The Inspire – Seven Strategies to End Violence Against Children, published by the World Health Organization (2016) confirm, through international research, that the above services are all key to promoting peaceful relations for youth:
- Implementation and enforcement of laws
While South Africa has outstanding legislation and policy pertaining to children, accessing justice is often extremely problematic. We advocate for the right to protection and legal services for each individual client survivor of crime.
- Norms and values
Through our community activations, training and counselling services we promote positive cultural values of African Humanism and child rearing practices.
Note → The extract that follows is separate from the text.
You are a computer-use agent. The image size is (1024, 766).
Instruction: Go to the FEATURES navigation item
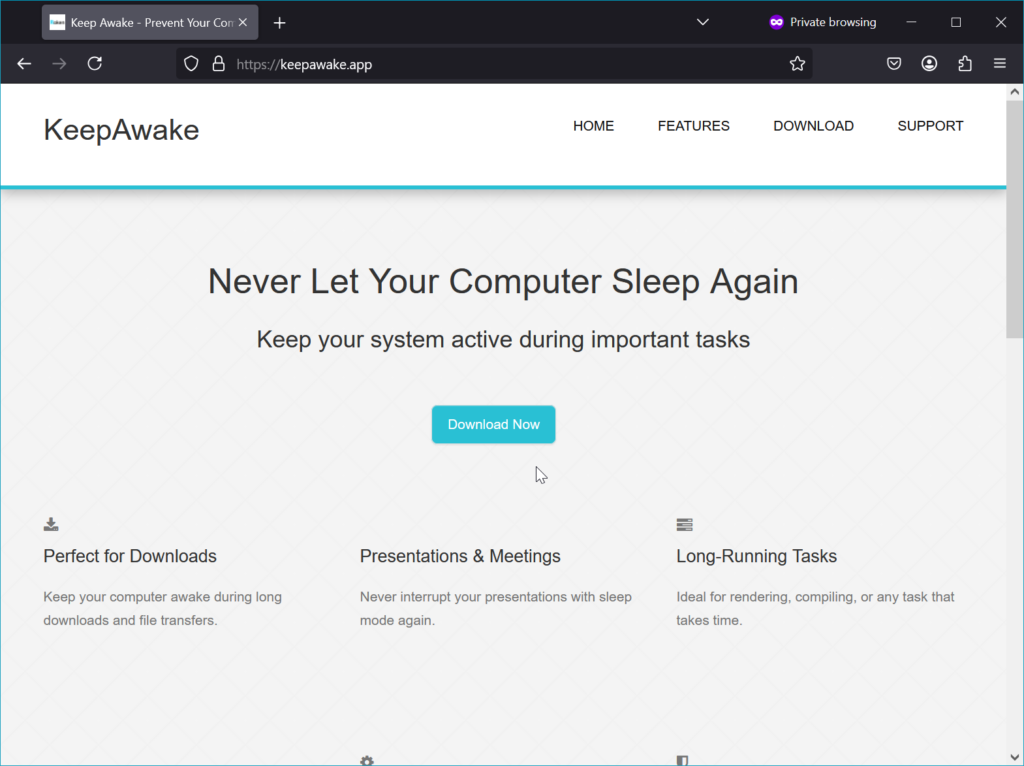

Providing information and alternatives to the harmful practices of: all forms of abuse; Ukuthwala (child marriages); corporal punishment; gender based violence; illegal initiation schools; etc., promotes knowledge and empowerment as well as prevention and restitution for survivors.
- Safe environments
Safety tips for caregivers and children and public calls for communities to be aware of vulnerable youth aid in the co-creation of safer environments.
- Parent and caregiver support
We offer comprehensive positive parenting workshops and public talks at clinics and schools within communities as well as individual telephone and face to face counselling sessions.
- Income and economic strengthening
This is promoted by sharing information and referrals for social grants and identification documents.
- Response and support services
Face to face and telephone counselling, foster care services and overnight emergency care for those in life threatening circumstance promote healing for children and families.
- Education and life skills
Provided in our awareness and prevention project in primary schools.
Our SA Constitution and Bill of Rights provide a guide to the restoration of our values and the reclaiming of our hard-won democracy through the principles of equality, dignity and life. The Childline Gauteng mission seeks to implement this Bill of Rights.
Our expertise, having implementing all seven strategies for the past 30 years is well established. We are the one children’s organisation that works around the clock, 365 days a year. We are dedicated to finding solutions to ensure that this generation have the emotional, spiritual and mental intelligence to positively advance the country into the future.
We therefore urge our leaders – political and corporate – to place the well-being of our children and the future adults of our society, high on their agenda. Never give up on our children! They are precious beyond our imaginings and a successful future South Africa is dependent on their resilience and ethical development.
Director: Childline Gauteng
Inspire – Seven strategies to end violence against children. (The World Health Organization (WHO) in collaboration with the US Centre for Disease Control and Prevention (CDC), End Violence Against Children: The Global Partnership, Pan American Health Organization (PAHO); President’s Emergency Progam for AIDS Relief (PEPFAR), Together for Girls (TfG), United Nations Children’s fund (UNICEF), United Nations Office on Drugs and Crime (UNODC) United States Agency for International Development (USAID): 2016.
Violence Unwrapped – The Cost of Violence Against Children. Save the Children South Africa: (2016).
Optimus Study on the Sexual Victimisation of Children in South Africa. The Centre for Justice and Crime Prevention. (2016).